Et qui de mieux pour commencer que Frédéric H. Fajardie? Enfant terrible du polar, excommunié par le pape du genre (Michel LeBrun) pour déviation, fondateur du néo-polar, il donne maintenant dans l’Histoire (à sa façon). Le Conseil des troubles nous entraîne sous Louis XIV à la suite d’un héros singulier, ultime descendant de l’Atlantide, Tancrède de Montigny, Duc de Bamberg. Si ce dernier est pauvre (pour un duc), il possède tout de même la clé du trésor secret des Templiers, transmise de père en fils. Il commande un escadron d’ «opérations spéciales», qui harcèle l’arrière des lignes ennemies en pleine guerre de la ligue d’Augsbourg. Le duc est poursuivi par un tueur à gages teutonique et la puissante organisation, le Conseil des troubles. Notre héros aura besoin d’un étrange pouvoir pour servir son roi. Cocktail explosif qui plonge dans l’histoire, frôle le fantastique et taquine la fantasy, le roman de Fajardie se lit comme un polar. Ce récit est enlevé, ses personnages sont convaincants (inimitable Louis XIV!), on y rit et on verse une larme. Bref, on se détend sans en demander plus.

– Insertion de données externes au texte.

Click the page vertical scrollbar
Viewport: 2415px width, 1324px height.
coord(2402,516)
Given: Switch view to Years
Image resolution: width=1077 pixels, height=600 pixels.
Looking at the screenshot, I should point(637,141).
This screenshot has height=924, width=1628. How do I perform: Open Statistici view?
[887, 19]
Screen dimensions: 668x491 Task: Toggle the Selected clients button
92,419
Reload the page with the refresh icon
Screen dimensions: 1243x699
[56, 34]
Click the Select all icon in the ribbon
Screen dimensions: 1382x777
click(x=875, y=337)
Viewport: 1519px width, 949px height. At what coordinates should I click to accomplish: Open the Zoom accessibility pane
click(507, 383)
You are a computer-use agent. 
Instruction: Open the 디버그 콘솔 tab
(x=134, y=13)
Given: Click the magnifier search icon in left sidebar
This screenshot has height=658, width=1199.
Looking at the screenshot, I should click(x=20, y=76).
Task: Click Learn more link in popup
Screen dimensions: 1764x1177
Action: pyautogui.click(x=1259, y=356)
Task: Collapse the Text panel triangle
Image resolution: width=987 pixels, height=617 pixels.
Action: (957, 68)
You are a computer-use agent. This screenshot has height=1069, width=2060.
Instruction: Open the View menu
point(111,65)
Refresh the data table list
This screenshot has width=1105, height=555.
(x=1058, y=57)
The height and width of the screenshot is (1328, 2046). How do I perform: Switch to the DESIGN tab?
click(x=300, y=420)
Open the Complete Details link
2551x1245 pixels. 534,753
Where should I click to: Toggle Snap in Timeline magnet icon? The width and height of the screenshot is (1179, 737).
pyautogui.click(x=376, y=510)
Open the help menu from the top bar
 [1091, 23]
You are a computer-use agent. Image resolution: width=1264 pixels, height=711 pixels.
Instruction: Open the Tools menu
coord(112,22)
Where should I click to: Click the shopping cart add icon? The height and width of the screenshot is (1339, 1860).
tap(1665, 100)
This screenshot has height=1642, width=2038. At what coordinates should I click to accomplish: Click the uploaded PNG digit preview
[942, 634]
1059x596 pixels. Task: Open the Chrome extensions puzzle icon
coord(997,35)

Bernard Cornwell, lui, est aussi un maître du roman historique, mais il écrit avec moins de délire fantaisiste. Cet Anglais nous plonge en plein Moyen Âge, à l’époque d’Alfred Le Grand, qui était en guerre contre les Vikings. Le Quatrième cavalier nous entraîne dans la bataille du Wessex. C’est la suite du Dernier Royaume, qui racontait l’enfance d’Uthred, fils d’Uthred, petit seigneur de Northumbrie, enlevé et élevé par les Danes, les terribles Vikings. Le roi Alfred est vaincu et les envahisseurs scandinaves sont partout. Réfugié dans un marais avec quelques fidèles, il fait appel au jeune et indiscipliné comte Uthred, toujours aussi désinvolte face à la religion, tandis qu’Alfred est pieux. Le jeune guerrier est justement en train de piller quelques villages de la côte bretonne avec un ami viking. Dans son périple, Uthred capturera également la reine sorcière Iseult, dont il tombera amoureux; et il brûlera finalement un monastère pour s’emparer du butin. À l’époque, les épées et les haches avaient des dons et des noms. Mais sans Uthred, toute l’Angleterre serait devenue «Dane». Il s’agit d’un récit historique palpitant, loin de l’histoire «officielle», mais probablement plus réaliste que cette dernière. On saisit la cruauté des Vikings et des Anglais, mais également leur code de l’honneur et leur aptitude à cohabiter après la victoire ou la défaite. Et quelles batailles! Les amateurs de David Gemmel, auteur de fantasy, ne seront pas déçus, et pourront se dire que l’Histoire avait des relents de fantasy à cette époque. Sans être un polar, ce livre s’en rapproche par le sens de l’intrigue et la vigueur du récit.

Plongée dans l’histoire
L’Allemande I.J.Parker m’avait agréablement surpris avec L’Énigme du dragon tempête, une plongée en plein Japon féodal; cette période de l’histoire nippone est méconnue. Fortement influencé par la Chine, le pays était encore loin de l’époque guerrière des samouraïs. J’ai retrouvé avec plaisir Sugawara Akitada, jeune fonctionnaire de justice âgé de 30 ans, lancé dans une nouvelle enquête avec L’Énigme de la porte Rashomon. Notre détective en herbe doit se transformer en professeur d’université afin de résoudre une sombre histoire d’examens falsifiés et de chantage parmi les professeurs. Alors qu’il est sur le point de démasquer les tricheurs, deux meurtres sont commis coup sur coup. Tandis que son secrétaire Seimei et son serviteur Tora enquêtent dans l’ombre dans les bas quartiers de la ville, Sugawara est confronté aux manigances de l’élite intellectuelle du XIe siècle japonais. Si l’énigme est bien construite, le parfum particulier de ce roman tient au dépaysement culturel, social et politique qu’il nous procure. Un excellent roman historique doublé d’un polar, qui rappelle les enquêtes du juge Ti en Chine.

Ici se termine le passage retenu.